= Problem to solve =
Exact copies of the lines from the one holding "Image resolution: width=300" through the last line of the entries below are to be printed, with pictures omitted.

# # #

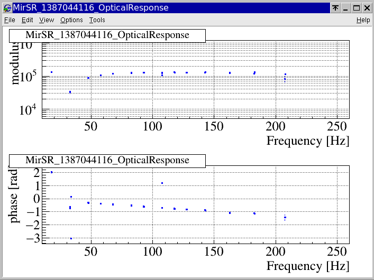Click the stick/pin window button with up arrow
Viewport: 374px width, 280px height.
click(x=335, y=8)
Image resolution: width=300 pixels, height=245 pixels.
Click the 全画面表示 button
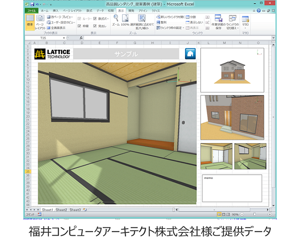[x=56, y=27]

# # #

= Output of the task =
Image resolution: width=300 pixels, height=245 pixels.
Click the 全画面表示 button
[x=56, y=27]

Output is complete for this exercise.